**YOUR OBJECTIVE**. Copy, from the material below, every line in which the word "dimensions" can be found.

**DATA FOR THIS TASK**.

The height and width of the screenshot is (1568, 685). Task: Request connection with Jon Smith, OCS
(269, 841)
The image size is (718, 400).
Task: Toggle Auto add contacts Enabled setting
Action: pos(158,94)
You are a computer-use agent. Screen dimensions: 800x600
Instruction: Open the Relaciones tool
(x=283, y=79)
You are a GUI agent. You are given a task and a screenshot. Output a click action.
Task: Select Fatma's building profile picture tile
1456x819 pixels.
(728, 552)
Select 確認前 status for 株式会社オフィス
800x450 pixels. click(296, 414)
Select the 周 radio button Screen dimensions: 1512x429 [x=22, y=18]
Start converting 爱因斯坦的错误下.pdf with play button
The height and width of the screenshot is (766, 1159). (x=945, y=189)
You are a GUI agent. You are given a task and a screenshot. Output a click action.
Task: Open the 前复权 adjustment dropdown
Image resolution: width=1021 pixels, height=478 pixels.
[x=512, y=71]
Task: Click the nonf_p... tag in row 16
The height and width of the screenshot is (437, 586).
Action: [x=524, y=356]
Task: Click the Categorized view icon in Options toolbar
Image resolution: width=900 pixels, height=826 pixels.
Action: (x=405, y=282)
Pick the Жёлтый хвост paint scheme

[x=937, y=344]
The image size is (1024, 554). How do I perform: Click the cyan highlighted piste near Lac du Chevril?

**REPLY**.
You are a computer-use agent. Screen dimensions: 800x600
Select the 周 radio button Screen dimensions: 1512x429 [x=22, y=18]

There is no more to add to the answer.